» **Reading passage**:
====
Claude Cormier makes a $500,000 commitment to the Daniels Faculty

The landscape architect's donation supports an annual MLA student scholarship.

Claude Cormier has made a $500,000 commitment to his alma mater, the John H. Daniels Faculty of Architecture, Landscape, and Design at the University of Toronto to support Masters in Landscape Architecture (MLA) students.

The Claude Cormier Award in Landscape Architecture will annually cover the domestic tuition fees of an MLA student, in their third and final year, who “shows promise to pursue creative and pioneering forms or approaches to practice.” 

The scholarship builds on gifts that Cormier has made to the school since 2000, and is the largest private gift designated to U of T’s landscape architecture program. The scholarship was established in 2020 and is now being announced publicly as the Daniels Faculty has returned to in-person learning.   

“This is an important moment for landscape architecture,” says Cormier. “There is growing recognition that landscape architecture is not about selecting plants to adorn a building, but rather that landscape is integral to making meaningful places. Landscape architecture is about drawing connections between people and buildings, connecting natural ecosystems with urban environments, and positively steering the health of ourselves and our planet. We need to support the next generation of landscape architects to discover new ways of designing for our built environment.”

Berczy Park, Toronto (Industryous Photography), designed by Claude Cormier et associés

Agata Mrozowski, third-year MLA student and the 2021 recipient of the Claude Cormier Award in Landscape Architecture remarked, “It has taken a village to make this experience of graduate school at U of T in the Master of Landscape Architecture program possible for me. To receive this gift means a sense of relief, for there were times I was not sure I would have the means and capacity to complete my studies.”

Cormier first studied agronomy at the University of Guelph before graduating from the University of Toronto’s Bachelor of Landscape Architecture professional program in 1986. He went on to complete his Masters in History and Theory of Design at Harvard University’s Graduate School of Design. After working for several esteemed Québec design practices, he formed his eponymous studio in 1995.  

His breakout moment was in 2000 at the Métis Garden Festival in northern Québec with the installation Blue Stick Garden (Jardin de Batons Bleus). Cormier used an intensive arrangement of painted wooden sticks in lieu of plant material, which delighted visitors and quickly established his reputation for subversive designs.

In Montréal, the summer installation, Pink Balls – a kilometre-long canopy of pink plastic balls swaying over St. Catherine Street – conceived as a landmark for a pedestrian-only district during Pride season that was later reinstalled in rainbow hues as 18 Shades of Gay.

18 Shades of Gay, Montréal (Our American Dream), by Claude Cormier et associés
Sugar Beach, Toronto (Industryous Photography), by Claude Cormier et associés

With Sugar Beach in 2010, Cormier wowed Torontonians with a permanent installation of pink umbrellas and a soft sand beach just south of the Business District. The park demonstrated that contemporary public spaces could add value and fun in equal measure. More recently, the design for Berczy Park in Toronto features a huge three-tier, 19th century-style fountain with 27 cast-iron dogs, a large bone, and a cat. The unusual installation establishes a welcoming environment and prompts conversation amongst strangers.

“As I am getting older, I am grateful to those who supported my trajectory, and for the life I have been able to enjoy designing spaces that bring surprise and delight to people irrespective of their demographic or background,” says Cormier. “The notion of legacy has become very important to me, and with that is a great desire to uplift to others. I am proud to support the Daniels Faculty, its students, and the University of Toronto because it is both my alma mater and such a progressive and cosmopolitan school.”
====
» **Assigned task 1**: Transcribe the Cormier donation article from "Cormier first studied" up to and including "studio in 1995.".
» **Assigned task 2**: According to the Cormier donation article, at which event did Cormier have his breakout moment?

Dataset entries:
====
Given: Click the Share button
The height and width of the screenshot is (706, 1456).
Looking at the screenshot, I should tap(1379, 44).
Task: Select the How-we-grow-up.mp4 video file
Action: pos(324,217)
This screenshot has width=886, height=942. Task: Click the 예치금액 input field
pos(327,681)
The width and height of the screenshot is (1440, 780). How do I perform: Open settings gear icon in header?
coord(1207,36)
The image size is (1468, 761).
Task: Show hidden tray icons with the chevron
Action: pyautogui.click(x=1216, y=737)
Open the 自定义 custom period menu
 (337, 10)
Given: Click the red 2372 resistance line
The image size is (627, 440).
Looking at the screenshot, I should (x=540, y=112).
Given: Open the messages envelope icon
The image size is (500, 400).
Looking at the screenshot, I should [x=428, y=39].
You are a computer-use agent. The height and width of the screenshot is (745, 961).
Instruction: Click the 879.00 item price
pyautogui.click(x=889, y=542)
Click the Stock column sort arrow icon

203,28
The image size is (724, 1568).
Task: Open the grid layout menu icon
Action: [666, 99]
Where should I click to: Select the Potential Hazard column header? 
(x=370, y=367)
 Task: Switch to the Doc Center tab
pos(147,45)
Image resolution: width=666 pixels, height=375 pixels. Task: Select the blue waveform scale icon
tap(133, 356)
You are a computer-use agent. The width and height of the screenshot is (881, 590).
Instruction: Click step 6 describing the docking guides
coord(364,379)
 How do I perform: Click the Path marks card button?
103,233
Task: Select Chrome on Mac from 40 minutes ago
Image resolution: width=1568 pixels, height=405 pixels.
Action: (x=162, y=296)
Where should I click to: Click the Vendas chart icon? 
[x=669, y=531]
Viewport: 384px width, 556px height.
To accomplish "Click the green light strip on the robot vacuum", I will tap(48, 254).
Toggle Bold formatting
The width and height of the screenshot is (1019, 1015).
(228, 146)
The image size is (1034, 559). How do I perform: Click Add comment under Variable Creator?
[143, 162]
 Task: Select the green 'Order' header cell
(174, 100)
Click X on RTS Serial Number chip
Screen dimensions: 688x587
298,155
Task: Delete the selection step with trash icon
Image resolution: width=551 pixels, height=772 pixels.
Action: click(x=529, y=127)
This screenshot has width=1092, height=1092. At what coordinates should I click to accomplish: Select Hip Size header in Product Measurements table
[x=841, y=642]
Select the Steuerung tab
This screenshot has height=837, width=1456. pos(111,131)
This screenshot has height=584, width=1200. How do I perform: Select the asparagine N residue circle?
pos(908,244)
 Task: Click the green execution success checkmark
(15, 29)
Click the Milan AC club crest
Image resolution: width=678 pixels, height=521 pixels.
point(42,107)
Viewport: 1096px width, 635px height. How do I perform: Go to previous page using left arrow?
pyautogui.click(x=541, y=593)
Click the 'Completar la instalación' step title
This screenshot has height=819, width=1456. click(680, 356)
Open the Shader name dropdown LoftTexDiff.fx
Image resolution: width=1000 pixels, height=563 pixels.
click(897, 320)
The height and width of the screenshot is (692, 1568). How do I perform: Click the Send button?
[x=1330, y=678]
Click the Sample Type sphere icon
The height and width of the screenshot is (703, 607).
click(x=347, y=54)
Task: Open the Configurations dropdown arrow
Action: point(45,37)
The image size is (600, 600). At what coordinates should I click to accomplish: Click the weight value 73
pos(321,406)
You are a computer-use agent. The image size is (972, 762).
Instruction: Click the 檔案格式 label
====
» **Your solution 1**:
Cormier first studied agronomy at the University of Guelph before graduating from the University of Toronto’s Bachelor of Landscape Architecture professional program in 1986. He went on to complete his Masters in History and Theory of Design at Harvard University’s Graduate School of Design. After working for several esteemed Québec design practices, he formed his eponymous studio in 1995.

» **Your solution 2**: The Métis Garden Festival in northern Québec, in 2000.